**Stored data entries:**
◆ ◆ ◆ ◆ ◆ ◆ ◆
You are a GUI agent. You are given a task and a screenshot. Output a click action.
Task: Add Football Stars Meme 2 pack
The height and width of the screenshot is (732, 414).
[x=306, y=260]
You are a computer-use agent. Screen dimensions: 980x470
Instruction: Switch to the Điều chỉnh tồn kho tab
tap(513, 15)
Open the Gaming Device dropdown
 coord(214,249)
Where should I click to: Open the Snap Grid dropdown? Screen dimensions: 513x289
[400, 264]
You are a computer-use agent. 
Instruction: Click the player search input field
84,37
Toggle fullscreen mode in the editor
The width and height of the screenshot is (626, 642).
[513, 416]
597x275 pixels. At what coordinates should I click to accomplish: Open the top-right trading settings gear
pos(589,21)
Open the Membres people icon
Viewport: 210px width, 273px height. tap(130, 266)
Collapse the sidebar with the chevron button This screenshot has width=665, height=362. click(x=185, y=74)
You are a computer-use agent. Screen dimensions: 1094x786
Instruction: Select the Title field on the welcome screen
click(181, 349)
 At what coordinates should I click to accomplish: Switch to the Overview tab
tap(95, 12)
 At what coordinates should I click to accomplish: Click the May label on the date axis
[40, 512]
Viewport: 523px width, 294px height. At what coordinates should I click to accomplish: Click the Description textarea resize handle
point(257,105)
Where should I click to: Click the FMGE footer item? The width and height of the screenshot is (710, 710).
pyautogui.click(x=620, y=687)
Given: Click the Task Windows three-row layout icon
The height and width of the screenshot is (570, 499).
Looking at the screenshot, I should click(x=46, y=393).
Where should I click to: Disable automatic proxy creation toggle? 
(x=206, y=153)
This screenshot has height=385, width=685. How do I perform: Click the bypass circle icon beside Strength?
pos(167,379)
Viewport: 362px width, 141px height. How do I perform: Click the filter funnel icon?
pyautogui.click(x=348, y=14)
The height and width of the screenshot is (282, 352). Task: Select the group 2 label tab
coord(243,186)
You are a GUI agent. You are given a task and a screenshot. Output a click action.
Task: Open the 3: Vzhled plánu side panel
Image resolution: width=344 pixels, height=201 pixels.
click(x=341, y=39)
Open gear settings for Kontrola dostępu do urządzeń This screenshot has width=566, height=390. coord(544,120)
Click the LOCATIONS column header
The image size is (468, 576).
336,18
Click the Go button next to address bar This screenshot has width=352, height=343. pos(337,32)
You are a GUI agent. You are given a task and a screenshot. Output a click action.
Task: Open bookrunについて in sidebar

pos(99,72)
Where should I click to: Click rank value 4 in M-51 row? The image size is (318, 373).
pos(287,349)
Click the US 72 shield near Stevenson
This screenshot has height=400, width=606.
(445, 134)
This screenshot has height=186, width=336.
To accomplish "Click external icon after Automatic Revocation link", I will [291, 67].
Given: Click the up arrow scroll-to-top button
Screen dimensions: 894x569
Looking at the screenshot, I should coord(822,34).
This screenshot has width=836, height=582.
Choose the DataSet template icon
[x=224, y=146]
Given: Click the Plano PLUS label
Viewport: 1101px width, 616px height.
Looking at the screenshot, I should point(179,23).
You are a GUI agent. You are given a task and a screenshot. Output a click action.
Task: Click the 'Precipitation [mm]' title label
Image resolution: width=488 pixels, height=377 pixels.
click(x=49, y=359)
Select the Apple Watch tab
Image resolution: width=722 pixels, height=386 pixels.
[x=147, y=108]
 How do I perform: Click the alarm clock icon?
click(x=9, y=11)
◆ ◆ ◆ ◆ ◆ ◆ ◆
**Assigned task:**
Check the data for lines with "computer" and give only their number.

**Written solution:**
3